Contents

Real-Time Face Detection using OpenCV

Previous parts: [Part 0], [Part 1]

In this post we will go through the process of detection and tracking faces in video frames using OpenCV and Deep Neural Network, all in real time. In the [previous part(https://vladkol.com/posts/gstreamer/) we learned how to get frames from an IP or USB-connected camera using GStreamer. Now it’s time to detect faces so later we can perform face identification. At this point we just need to know if there is a face on the frame image, and where that face is, or as they say, face bounding box. Along with face bounding box, we will get so called facial landmarks - specific points on face, such as eyes, nose, mouth corners and more.

/images/facetracking.gif

The tracking is important because we need minimize number of expensive identification operations for the same face. If a face is just moving around, we should be able to track it and only send new faces for identification. The animation above shows how it preserves tracking number (1) between frames.

A very brief history of Object (and Face) Detection

Before Deep Learning: Viola-Jones Haar Cascades and Histogram of Oriented Gradients

Efficient object detection algorithms are not very old. They only became possible when Machine Learning emerged from theoretical researches and prototypes to real-world implementations, along with progressed hardware performance, in early 2000s.

You probably heard about a method based on Haar Cascades that was proposed by Paul Viola and Michael Jones in their paper “Rapid Object Detection using a Boosted Cascade of Simple Features” in 2001. It is a machine learning algorithm based on AdaBoost approach. Cascade classifier and Haar Cascades in particular were not made specifically for faces, but became increasingly popular due to their efficiency (at that point of time), and OpenCV made it easy to use by not only providing an implementation, but also a pre-trained classifier. Haar classifier and its features are similar to those in Convolutional neural networks (CNN) (I’m a bit oversimplifying here) with one big difference - in CNN, the network learns which features to use during its training, while Haar features and hand-picked.

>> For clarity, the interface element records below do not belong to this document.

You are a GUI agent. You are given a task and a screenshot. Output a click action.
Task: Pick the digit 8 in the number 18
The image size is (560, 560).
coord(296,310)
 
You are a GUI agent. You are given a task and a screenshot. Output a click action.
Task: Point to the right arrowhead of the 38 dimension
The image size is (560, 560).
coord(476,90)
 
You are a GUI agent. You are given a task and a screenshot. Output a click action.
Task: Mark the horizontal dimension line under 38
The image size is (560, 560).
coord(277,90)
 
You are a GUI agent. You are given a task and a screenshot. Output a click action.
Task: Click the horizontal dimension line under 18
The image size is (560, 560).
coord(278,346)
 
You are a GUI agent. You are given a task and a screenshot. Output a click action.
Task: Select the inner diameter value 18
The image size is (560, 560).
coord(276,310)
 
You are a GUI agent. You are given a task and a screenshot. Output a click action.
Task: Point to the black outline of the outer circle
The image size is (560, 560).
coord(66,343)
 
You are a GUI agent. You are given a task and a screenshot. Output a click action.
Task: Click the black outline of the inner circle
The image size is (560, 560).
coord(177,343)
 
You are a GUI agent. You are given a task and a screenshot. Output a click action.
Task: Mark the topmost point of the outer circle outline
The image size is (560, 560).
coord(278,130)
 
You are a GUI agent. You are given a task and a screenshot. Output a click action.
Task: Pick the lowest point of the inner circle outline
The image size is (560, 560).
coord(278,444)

Here is a brief explanation of how Haar Cascade Classifiers work.

Another popular and somewhat even better method is “Histogram of Oriented Gradients”. Robert K. McConnell invented it back in 1986, but the algorithm only became popular after Navneet Dalal and Bill Triggs presented their HOG work in 2005 at Conference on Computer Vision and Pattern Recognition (CVPR).

With HOG detectors, instead of using hand-picked features, they use histograms of pixel gradients calculated on a sub-images. Satya Mallick put a detailed article on HOG.

Non-Maximum Suppression (NSM)

No matter which detection method you use, initially you end up with a lot of bounding boxes for the same detected objects. Non-Maximum Suppression algorithm helps with choosing a bounding box from a group of candidates for the same object. This algorithm groups overlapping bounding boxes starting with those with high-confidence and applying Intersection-over-Union (IoU aka “Jaccard Index”) on others, for each object object type separately. Look at how Jeremy Jordan illustrated it:

https://www.jeremyjordan.me/content/images/2018/07/Screen-Shot-2018-07-10-at-9.46.29-PM.png

Deep Learning

Since 2001, there was a lot if advancements in object detection, Convolutional Neural Networks and Deep Learning (what’s the difference?). It was primarily due to increasing hardware power available for training networks.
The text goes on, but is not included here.